There are many instances when we must solve large problems because we failed to notice them when they were small. Tiny changes can add up for good and for ill. Consider these examples:
- The uncomfortable chair that causes a small back problem that flares into a major disability.
- The daily 100-calorie indulgence that adds an unwanted 20 pounds in a year.
- The small irritation imposed on a client (“…press 8 to speak to a customer service representative…”) that costs referrals and eventually the relationship itself.
- The small pieces of insulating foam that regularly break away from the space shuttle’s fuselage, at first having no apparent impact, eventually damaging the wing, causing failure on re-entry.
Here’s a kaizen improvement technique that anyone can use, courtesy of Robert Maurer, author of One Small Step Can Change Your Life: The Kaizen Way. It will help to bring focus to small problems before they have out-sized consequences down the road.
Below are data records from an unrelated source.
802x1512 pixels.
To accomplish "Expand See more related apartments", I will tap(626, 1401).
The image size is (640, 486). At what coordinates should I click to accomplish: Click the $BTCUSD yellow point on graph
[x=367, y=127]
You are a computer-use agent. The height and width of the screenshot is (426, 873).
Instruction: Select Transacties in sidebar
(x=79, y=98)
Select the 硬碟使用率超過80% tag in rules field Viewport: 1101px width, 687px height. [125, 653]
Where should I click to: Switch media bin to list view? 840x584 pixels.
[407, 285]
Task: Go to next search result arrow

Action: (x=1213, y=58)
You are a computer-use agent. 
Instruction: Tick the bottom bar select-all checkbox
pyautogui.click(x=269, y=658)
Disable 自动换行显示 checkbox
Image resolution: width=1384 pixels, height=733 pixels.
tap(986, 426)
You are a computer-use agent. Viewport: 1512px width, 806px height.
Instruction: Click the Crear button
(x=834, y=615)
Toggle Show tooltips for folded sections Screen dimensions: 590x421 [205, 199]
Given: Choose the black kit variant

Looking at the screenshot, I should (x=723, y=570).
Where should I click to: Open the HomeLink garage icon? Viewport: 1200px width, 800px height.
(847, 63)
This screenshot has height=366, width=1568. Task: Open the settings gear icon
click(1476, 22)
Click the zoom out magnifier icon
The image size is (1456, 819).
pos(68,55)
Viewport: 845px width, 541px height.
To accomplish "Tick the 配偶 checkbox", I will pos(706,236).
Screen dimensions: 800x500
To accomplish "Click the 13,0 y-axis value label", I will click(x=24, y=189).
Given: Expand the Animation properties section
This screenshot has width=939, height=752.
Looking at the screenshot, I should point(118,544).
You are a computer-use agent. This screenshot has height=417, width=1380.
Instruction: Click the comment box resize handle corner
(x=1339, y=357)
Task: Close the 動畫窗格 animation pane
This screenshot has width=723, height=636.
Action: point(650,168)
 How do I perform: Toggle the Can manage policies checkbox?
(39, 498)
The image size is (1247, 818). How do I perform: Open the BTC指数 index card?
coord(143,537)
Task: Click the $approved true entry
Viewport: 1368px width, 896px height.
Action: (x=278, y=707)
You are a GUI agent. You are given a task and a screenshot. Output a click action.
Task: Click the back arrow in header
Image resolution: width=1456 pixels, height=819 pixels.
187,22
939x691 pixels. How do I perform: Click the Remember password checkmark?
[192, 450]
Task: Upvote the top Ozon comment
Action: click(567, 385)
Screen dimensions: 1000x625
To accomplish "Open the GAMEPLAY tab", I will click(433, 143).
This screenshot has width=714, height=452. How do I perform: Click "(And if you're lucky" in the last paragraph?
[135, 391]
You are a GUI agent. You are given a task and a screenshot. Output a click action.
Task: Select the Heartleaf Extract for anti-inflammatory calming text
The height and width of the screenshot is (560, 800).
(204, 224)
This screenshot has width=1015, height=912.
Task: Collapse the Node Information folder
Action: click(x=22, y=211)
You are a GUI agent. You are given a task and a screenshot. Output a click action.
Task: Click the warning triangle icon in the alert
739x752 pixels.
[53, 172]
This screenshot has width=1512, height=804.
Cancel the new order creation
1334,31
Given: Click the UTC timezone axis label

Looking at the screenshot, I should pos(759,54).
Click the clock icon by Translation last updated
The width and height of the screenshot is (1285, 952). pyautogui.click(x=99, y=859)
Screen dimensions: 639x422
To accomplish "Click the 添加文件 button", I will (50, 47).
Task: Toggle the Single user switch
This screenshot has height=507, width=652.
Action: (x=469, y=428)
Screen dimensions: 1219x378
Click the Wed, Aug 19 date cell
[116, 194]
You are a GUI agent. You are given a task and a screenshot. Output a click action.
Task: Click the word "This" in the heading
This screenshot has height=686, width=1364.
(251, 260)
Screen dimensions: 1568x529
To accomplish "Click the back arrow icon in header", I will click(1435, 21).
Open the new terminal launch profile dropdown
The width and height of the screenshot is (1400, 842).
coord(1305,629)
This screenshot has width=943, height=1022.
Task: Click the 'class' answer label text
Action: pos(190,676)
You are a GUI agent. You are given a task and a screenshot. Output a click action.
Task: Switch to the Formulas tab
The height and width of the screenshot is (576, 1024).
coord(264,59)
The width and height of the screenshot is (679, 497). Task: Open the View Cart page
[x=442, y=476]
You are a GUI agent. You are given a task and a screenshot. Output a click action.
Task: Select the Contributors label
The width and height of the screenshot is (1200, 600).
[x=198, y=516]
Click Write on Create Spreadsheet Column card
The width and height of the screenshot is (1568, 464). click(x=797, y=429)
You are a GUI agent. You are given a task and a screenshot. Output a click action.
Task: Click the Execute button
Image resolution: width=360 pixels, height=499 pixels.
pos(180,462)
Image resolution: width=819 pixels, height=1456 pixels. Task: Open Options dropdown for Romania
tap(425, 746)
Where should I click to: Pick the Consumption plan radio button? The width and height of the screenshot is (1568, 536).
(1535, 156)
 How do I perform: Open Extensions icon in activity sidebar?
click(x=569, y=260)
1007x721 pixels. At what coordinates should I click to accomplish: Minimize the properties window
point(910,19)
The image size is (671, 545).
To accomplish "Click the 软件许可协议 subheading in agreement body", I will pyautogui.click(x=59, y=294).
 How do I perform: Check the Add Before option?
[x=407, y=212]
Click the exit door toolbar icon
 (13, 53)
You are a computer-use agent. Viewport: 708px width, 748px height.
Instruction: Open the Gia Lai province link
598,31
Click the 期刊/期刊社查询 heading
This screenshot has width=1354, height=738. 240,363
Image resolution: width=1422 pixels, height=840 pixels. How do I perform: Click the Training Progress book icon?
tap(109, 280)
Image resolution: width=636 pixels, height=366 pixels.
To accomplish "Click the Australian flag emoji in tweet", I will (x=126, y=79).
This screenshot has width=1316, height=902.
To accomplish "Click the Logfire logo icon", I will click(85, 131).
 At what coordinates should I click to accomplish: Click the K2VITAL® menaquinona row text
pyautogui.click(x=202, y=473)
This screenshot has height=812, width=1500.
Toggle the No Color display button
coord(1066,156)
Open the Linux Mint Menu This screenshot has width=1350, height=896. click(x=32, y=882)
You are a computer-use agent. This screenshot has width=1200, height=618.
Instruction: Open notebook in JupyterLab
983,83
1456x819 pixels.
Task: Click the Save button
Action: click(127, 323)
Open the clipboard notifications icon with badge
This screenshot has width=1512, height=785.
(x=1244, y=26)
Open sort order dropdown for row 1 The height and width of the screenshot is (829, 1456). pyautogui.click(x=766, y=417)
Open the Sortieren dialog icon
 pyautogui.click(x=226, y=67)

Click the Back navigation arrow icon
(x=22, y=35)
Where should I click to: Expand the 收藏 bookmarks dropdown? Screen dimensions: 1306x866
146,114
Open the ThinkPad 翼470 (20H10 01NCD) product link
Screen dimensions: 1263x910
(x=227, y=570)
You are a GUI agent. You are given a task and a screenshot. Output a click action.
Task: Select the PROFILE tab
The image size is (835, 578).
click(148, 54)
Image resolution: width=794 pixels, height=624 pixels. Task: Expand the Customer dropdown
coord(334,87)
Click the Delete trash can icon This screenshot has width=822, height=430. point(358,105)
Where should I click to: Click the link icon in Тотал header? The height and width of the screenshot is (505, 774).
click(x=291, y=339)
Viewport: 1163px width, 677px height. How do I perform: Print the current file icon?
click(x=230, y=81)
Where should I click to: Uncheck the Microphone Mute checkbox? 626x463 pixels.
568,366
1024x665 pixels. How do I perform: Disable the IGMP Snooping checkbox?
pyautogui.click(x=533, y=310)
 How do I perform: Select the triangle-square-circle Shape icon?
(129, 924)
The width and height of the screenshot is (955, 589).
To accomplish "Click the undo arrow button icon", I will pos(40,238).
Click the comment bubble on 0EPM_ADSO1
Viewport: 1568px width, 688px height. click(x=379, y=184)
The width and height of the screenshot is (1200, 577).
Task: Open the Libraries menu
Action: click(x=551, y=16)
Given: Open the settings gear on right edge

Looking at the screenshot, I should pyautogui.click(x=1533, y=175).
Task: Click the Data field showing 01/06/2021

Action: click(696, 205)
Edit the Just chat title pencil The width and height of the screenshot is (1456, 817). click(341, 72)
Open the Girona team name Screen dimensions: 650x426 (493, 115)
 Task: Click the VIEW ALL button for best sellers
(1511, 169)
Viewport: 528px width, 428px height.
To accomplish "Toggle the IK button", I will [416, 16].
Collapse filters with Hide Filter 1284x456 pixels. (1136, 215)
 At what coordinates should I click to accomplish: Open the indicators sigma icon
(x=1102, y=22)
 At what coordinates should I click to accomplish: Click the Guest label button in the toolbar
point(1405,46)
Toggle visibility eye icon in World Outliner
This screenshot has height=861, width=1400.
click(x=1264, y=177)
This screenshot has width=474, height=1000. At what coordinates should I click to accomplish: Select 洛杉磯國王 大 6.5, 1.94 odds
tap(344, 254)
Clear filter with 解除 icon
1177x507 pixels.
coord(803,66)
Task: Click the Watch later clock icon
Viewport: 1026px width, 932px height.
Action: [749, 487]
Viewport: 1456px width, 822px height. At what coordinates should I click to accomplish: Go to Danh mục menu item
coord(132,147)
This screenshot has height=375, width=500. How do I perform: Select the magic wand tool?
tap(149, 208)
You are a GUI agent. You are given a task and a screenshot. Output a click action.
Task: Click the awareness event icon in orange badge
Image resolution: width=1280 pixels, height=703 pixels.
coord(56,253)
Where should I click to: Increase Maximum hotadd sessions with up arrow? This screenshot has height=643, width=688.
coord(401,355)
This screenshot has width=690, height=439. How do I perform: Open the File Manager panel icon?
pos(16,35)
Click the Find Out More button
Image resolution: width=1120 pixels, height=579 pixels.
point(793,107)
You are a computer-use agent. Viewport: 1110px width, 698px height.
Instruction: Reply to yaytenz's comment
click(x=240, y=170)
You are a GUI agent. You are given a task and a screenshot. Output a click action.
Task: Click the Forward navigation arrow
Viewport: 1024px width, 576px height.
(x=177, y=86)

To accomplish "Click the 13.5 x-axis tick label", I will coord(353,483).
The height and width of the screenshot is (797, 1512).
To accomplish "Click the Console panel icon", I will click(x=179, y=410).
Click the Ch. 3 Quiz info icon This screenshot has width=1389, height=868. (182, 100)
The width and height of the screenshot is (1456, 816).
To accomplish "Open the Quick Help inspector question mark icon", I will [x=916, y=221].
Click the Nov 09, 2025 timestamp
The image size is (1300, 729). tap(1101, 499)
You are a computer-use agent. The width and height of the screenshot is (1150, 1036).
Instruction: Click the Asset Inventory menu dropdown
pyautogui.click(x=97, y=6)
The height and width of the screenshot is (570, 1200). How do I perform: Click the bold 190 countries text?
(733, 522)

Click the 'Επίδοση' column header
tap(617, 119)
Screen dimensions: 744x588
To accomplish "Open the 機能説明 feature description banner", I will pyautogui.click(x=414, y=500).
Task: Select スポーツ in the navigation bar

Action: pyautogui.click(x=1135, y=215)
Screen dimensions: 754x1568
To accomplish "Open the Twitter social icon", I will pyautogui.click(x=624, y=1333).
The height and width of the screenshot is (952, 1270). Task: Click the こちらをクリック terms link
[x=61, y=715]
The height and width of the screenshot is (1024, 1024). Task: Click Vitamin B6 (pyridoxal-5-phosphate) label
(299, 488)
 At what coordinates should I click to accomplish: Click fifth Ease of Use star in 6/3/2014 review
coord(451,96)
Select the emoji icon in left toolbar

Step 1: Each day identify one mistake you have made, without becoming angry with yourself. (This step alone will carry you closer to your goals for excellence by helping you notice what is available for improvement.)
Step 2: Ask yourself whether that mistake might reflect a larger problem. For example, if you misplaced your keys, is it an indication that you are over-committed, you are trying to multitask, or are too distracted?
Step 3: If so, ask yourself, what small step can I take to correct this situation?
There is nothing more productive than to deal with small problems before they become large. The kaizen mindset shows the way.